[Opening DATA FOR ANALYSIS section]

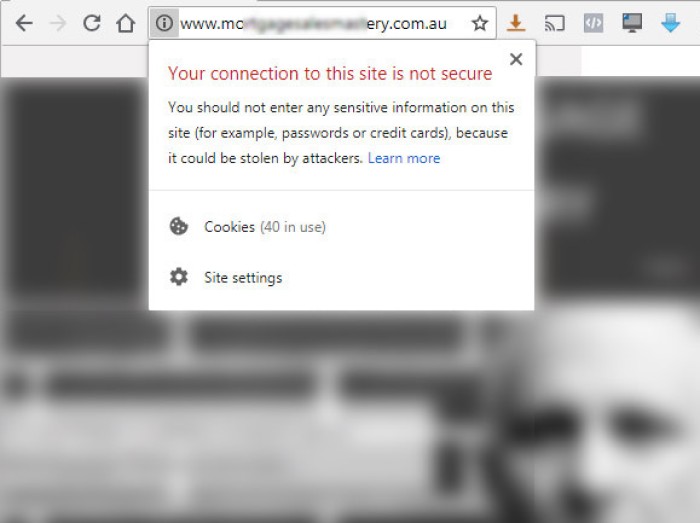Click the red not secure heading

click(x=330, y=74)
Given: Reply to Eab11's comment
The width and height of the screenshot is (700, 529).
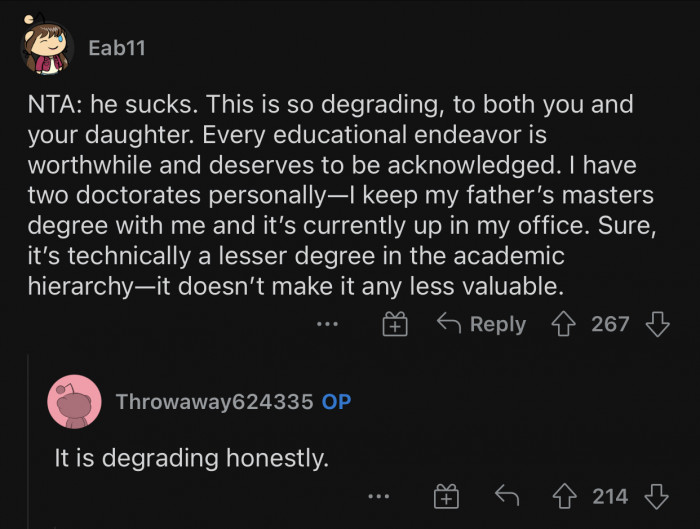Looking at the screenshot, I should click(482, 324).
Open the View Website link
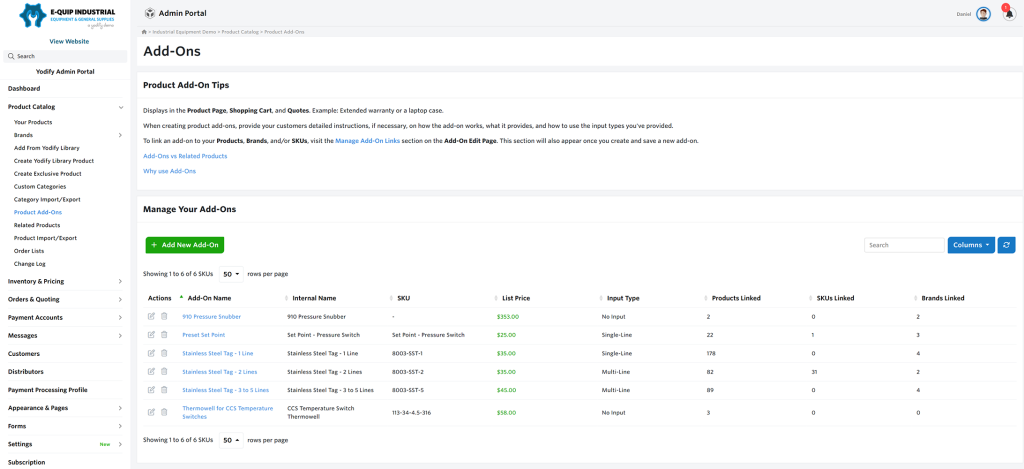 (69, 41)
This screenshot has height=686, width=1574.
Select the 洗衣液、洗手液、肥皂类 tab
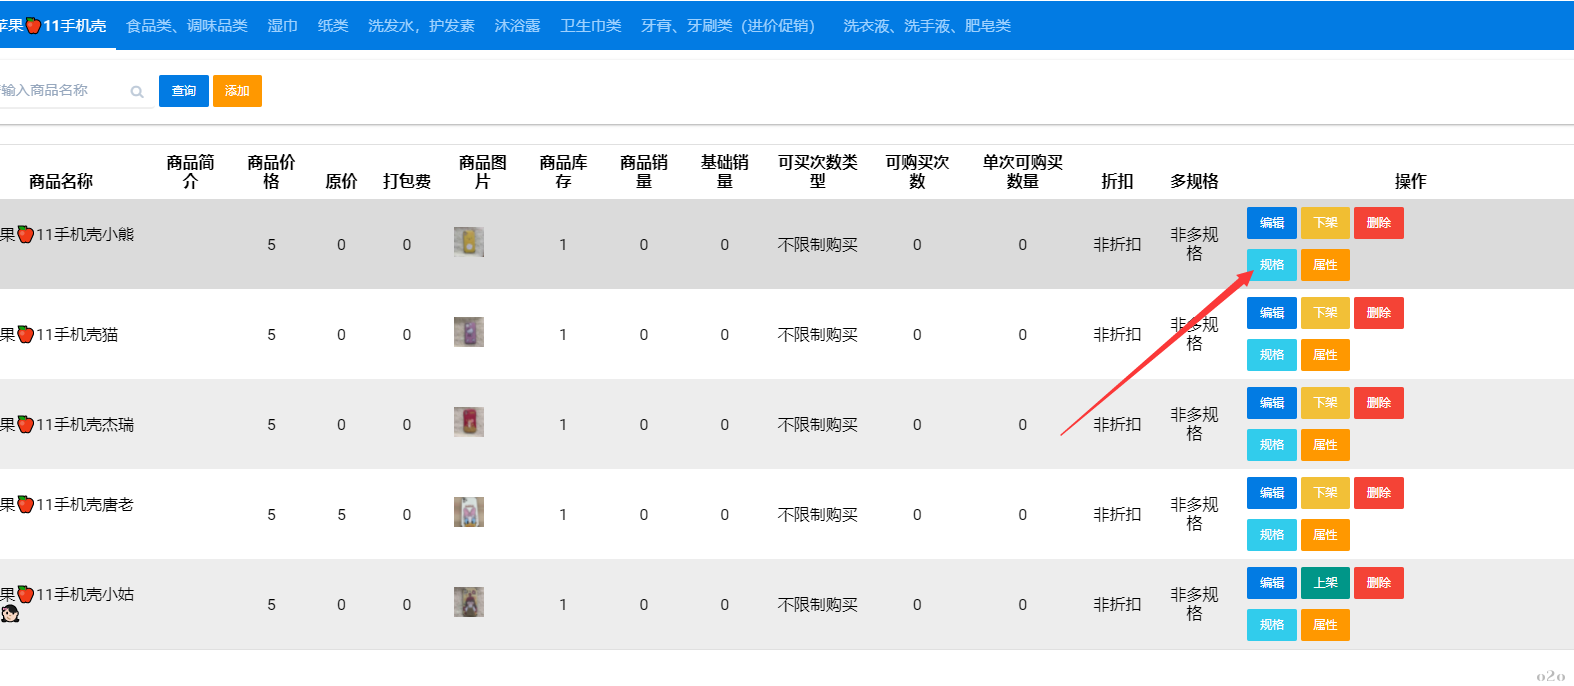coord(926,26)
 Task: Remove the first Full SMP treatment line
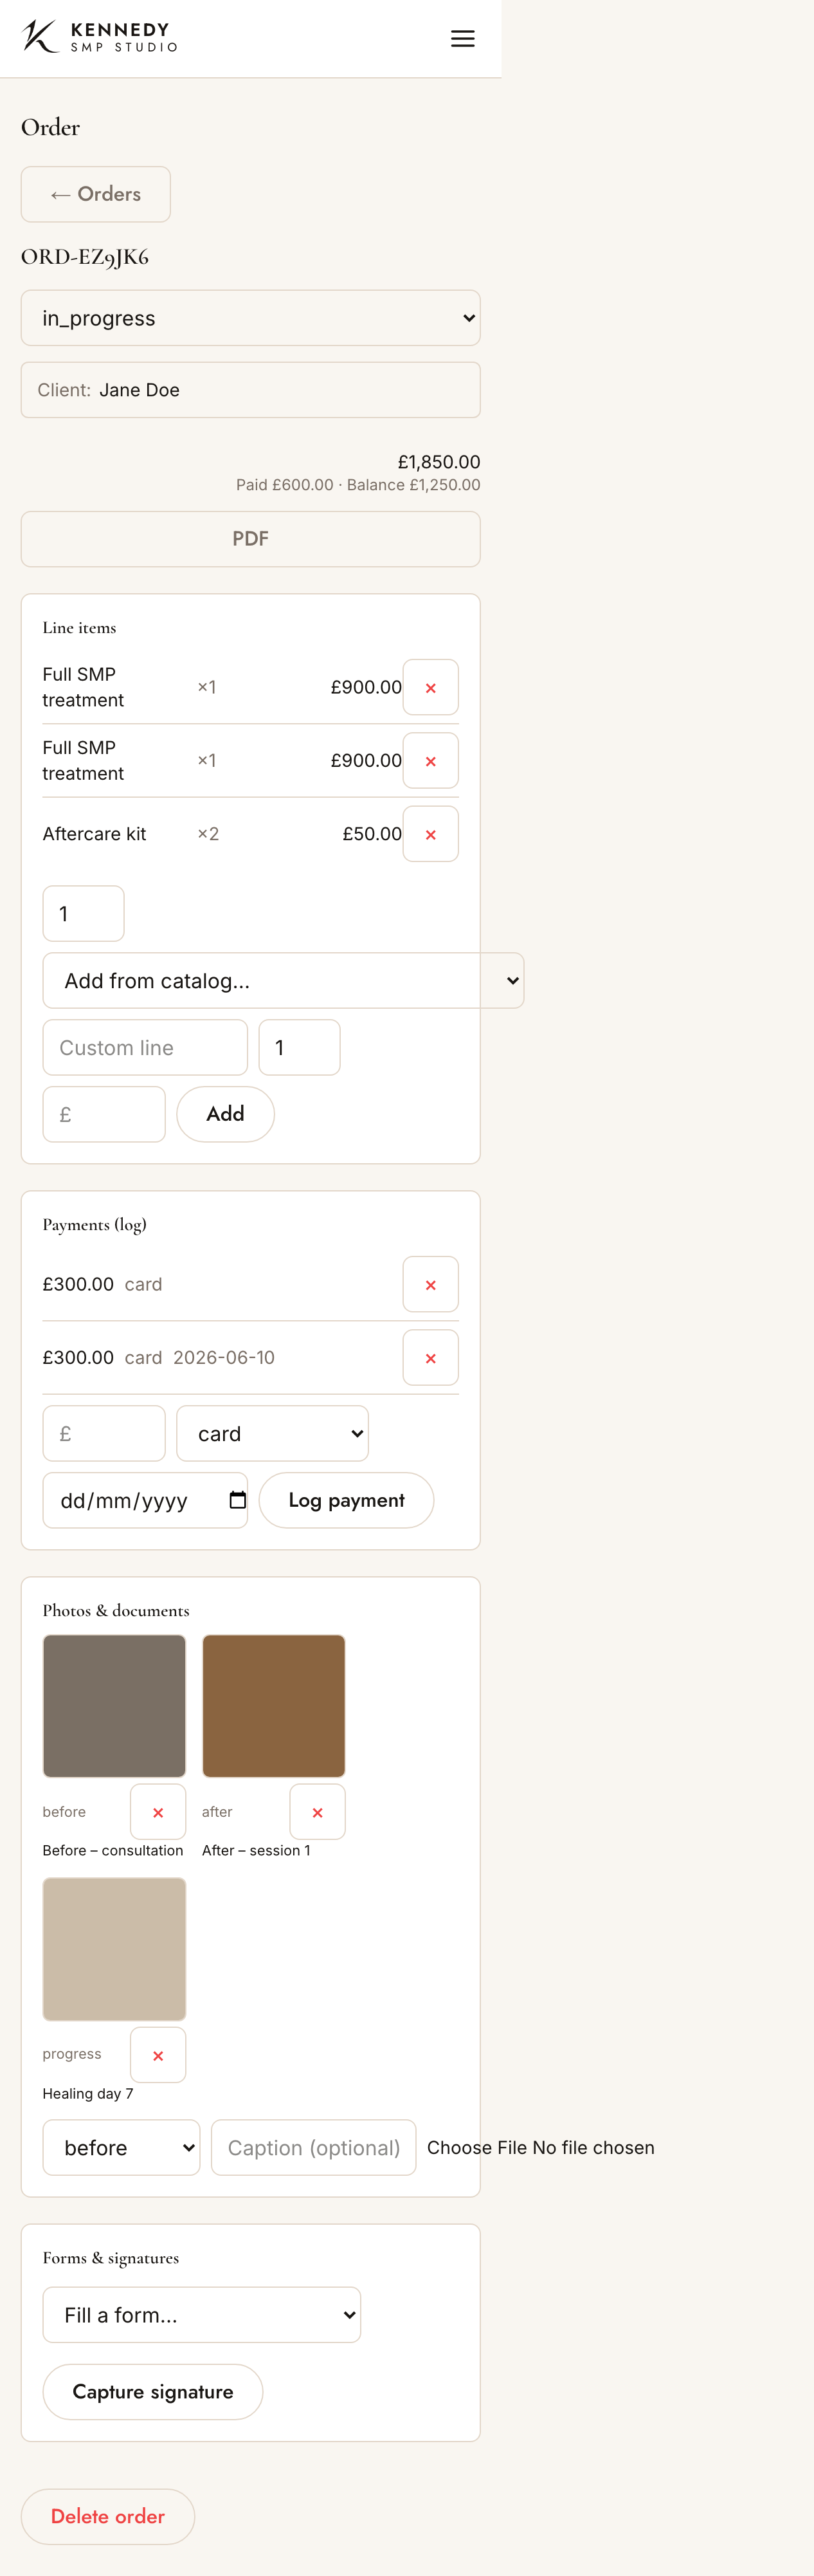[x=430, y=687]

[Closing DATA FOR ANALYSIS section]

== REQUIRED WORK ==
From the line containing "Open the View Website link" to the last line of the records, inclusive, output the lines exactly as written and nothing else; leave out the pictures.

== TASK RESPONSE ==
Open the View Website link
 (69, 41)
This screenshot has height=686, width=1574.
Select the 洗衣液、洗手液、肥皂类 tab
coord(926,26)
 Task: Remove the first Full SMP treatment line
[x=430, y=687]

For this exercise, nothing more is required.